Monsieur le Président, je suis toujours heureux d'intervenir à la Chambre pour ajouter mes réflexions sur une question donnée. Après avoir lu le titre du projet de loi S-2, bien des gens pourraient penser qu'il s'agit d'un projet de loi plutôt terne et ennuyant, mais, comme je l'ai précisé dans ma question à l'intention du secrétaire parlementaire, les détails sont en fait très importants.
Selon moi, compte tenu de la structure de notre système, nous n'accordons pas une assez grande attention aux dispositions réglementaires. Les Canadiens seraient surpris de constater à quel point notre société est réglementée, et pas seulement à Ottawa, mais aussi à l'étranger, et tous ces règlements ont une incidence sur la vie des Canadiens. Cela se produit à l'échelle nationale, ce dont nous parlons principalement ce matin, mais aussi à l'échelle provinciale et municipale. Notre vie quotidienne à tous est régie par des règlements.
Les dispositions réglementaires sont importantes et ont de profondes répercussions. Certaines mesures législatives présentées à la Chambre des communes sont assez simples, et il est facile de les commenter. Pour d'autres mesures, comme celle dont nous débattons, il faut faire preuve d'une plus grande diligence au moment de les examiner.
Le Parti libéral a de nombreuses préoccupations quant au projet de loi S-2. Dans l'ensemble, nous ne pouvons pas appuyer le projet de loi, parce que nous avons plusieurs préoccupations.
D'entrée de jeu, il est important de préciser que l'incorporation par renvoi permet au gouvernement ou aux organismes fédéraux de donner force de loi à des documents qui ont été publiés ailleurs. Nous devrions tous nous en inquiéter.
Nous avons discuté énormément de cette question au sein du caucus libéral et échangé avec les Canadiens au sujet de différentes idées et réflexions. À maintes reprises — et encore au début de cette semaine —, nous avons parlé du fait que rien ne va plus à Ottawa et que certains progrès qui seraient importants ne s'y produisent pas.

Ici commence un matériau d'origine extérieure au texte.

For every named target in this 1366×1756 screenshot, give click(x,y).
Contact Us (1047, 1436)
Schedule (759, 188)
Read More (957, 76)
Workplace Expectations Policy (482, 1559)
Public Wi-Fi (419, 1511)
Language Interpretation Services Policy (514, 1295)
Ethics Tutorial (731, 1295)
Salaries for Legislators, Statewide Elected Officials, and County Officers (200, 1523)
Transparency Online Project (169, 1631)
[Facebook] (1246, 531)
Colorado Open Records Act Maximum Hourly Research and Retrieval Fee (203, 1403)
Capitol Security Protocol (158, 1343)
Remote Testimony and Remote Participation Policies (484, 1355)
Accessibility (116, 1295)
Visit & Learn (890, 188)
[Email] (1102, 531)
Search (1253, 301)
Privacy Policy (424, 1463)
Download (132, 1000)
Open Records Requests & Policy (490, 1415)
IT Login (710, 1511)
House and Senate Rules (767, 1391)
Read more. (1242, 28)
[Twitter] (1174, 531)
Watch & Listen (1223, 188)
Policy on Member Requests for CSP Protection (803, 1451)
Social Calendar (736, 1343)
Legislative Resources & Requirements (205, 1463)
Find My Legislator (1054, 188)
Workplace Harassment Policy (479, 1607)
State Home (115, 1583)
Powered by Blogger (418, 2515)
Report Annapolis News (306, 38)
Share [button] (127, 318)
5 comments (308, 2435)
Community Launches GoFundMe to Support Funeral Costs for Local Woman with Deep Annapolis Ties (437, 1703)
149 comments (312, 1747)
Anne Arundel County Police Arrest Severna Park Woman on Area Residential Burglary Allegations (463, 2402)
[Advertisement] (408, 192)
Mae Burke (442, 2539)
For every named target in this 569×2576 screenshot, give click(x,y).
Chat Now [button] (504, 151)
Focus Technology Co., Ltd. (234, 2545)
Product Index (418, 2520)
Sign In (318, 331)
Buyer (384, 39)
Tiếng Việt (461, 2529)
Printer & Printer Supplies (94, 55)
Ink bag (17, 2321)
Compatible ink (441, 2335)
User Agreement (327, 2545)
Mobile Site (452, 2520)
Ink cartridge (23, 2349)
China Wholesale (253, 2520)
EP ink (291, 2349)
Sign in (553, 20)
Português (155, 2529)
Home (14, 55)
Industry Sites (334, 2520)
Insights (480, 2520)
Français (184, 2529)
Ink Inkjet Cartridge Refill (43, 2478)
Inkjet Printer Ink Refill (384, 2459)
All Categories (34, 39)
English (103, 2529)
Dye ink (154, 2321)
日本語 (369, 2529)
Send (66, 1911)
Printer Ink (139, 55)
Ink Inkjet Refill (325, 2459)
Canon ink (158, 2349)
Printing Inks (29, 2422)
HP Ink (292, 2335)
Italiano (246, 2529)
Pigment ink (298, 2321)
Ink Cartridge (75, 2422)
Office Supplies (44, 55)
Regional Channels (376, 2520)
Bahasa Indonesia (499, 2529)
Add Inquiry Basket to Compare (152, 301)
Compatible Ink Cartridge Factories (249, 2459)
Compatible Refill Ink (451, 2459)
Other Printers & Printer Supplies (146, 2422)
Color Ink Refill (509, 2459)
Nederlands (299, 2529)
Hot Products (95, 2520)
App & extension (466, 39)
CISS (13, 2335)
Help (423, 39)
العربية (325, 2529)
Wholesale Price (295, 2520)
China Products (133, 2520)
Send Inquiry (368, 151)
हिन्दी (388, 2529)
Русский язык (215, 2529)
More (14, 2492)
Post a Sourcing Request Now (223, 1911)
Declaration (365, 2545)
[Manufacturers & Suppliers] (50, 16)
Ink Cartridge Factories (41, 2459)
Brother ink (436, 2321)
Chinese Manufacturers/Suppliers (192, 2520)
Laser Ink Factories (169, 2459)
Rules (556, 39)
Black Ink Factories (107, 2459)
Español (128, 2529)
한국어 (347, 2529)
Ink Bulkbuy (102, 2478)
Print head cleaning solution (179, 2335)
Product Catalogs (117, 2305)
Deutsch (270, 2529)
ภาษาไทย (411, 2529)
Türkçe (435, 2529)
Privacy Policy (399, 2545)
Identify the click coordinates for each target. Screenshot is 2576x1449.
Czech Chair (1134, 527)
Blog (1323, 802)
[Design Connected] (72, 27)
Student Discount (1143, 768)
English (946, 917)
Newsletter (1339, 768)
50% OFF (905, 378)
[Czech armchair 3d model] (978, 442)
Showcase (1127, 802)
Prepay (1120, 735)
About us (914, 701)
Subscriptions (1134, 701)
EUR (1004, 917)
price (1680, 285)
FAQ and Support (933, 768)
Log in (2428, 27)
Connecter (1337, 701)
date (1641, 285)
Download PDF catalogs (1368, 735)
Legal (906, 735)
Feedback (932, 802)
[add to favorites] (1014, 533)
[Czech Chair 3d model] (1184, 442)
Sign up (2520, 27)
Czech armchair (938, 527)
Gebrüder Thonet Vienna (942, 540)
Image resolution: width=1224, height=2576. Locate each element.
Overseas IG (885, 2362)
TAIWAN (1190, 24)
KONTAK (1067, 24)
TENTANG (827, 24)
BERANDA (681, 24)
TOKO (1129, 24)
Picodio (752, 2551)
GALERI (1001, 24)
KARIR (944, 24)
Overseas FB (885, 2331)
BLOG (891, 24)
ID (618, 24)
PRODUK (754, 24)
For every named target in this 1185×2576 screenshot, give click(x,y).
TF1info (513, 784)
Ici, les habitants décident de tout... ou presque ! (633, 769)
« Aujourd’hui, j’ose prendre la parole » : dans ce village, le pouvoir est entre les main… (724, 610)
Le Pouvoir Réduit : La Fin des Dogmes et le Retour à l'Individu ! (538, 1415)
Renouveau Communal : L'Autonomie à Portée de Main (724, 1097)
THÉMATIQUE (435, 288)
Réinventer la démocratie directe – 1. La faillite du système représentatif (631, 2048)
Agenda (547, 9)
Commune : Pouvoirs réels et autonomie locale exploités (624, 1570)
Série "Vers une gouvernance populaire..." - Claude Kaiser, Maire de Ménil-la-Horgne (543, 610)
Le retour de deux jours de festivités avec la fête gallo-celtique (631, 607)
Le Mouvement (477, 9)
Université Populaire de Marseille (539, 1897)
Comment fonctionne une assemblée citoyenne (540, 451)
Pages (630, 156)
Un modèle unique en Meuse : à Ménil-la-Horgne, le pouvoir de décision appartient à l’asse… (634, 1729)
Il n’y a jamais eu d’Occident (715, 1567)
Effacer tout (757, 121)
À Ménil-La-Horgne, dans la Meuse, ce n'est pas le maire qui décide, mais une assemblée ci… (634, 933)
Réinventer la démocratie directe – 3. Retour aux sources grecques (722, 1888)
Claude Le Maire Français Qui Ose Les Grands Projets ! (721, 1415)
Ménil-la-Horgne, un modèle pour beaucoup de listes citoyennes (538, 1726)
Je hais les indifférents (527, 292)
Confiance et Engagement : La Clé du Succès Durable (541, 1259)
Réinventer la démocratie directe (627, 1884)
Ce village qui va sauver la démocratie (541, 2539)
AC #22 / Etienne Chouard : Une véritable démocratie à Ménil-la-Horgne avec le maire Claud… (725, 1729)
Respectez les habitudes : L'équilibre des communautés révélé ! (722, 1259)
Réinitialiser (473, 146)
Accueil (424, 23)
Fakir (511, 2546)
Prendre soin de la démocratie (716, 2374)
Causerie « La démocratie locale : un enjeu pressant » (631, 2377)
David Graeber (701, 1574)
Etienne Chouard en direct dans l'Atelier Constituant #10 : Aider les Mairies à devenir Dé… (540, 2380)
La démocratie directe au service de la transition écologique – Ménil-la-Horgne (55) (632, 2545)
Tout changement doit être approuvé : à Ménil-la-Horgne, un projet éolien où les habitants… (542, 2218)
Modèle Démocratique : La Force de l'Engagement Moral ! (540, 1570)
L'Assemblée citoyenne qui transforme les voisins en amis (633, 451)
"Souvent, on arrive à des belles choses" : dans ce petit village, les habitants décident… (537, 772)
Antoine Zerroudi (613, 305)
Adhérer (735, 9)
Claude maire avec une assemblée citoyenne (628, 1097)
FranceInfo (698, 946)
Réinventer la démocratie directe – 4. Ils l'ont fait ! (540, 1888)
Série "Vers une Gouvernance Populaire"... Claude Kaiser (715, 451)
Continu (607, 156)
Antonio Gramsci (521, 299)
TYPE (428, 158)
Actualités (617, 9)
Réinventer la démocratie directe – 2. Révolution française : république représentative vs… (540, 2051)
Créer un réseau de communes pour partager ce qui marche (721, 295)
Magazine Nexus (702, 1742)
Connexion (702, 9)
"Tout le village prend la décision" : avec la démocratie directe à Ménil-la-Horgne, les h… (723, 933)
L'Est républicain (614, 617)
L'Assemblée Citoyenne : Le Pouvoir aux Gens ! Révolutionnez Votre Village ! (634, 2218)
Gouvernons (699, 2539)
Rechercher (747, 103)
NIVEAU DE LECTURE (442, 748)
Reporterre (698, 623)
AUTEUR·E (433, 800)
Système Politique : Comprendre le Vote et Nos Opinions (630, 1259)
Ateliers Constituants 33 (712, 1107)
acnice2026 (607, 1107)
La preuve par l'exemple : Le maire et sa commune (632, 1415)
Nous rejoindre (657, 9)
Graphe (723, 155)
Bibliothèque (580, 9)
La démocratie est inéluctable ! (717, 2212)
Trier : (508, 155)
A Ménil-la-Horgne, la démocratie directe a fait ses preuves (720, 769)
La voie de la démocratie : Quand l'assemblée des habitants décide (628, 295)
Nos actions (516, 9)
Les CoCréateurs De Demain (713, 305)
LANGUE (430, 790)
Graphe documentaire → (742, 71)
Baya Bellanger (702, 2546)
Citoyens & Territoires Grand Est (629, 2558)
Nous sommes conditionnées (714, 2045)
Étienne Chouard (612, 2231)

Nous sommes saisis aujourd'hui d'un projet de loi qui me permet d'illustrer mon propos. Il existe des comités permanents à la Chambre. L'un d'entre eux s'intéresse exclusivement à la réglementation. Sa fonction principale consiste à mieux comprendre la réglementation. Il examine avec diligence toutes ces questions. À la Chambre, nous consacrons relativement peu de temps à la réglementation, mais les députés y veillent par d'autres moyens, à partir de son élaboration jusqu'à son adoption à la Chambre, en passant par sa publication dans la Gazette du Canada. Nous devons bien comprendre ce qui se passe aujourd'hui et ce que le projet de loi propose de faire.
Citoyenneté et Immigration Canada est un ministère que je suis d'assez près en ce qui a trait à la réglementation. Le gouvernement actuel a fait adopter des projets de loi, dont un grand nombre sont très ciblés et très peu positifs. Toutefois, lorsque des mesures législatives sont adoptées après des heures et des heures de débat en comité — sans compter ce qui se passe à l'extérieur des comités —, elles ne portent pas en tant que tel sur la réglementation. C'est la réglementation qui fournit les détails complétant ou, parfois, atténuant la mesure législative.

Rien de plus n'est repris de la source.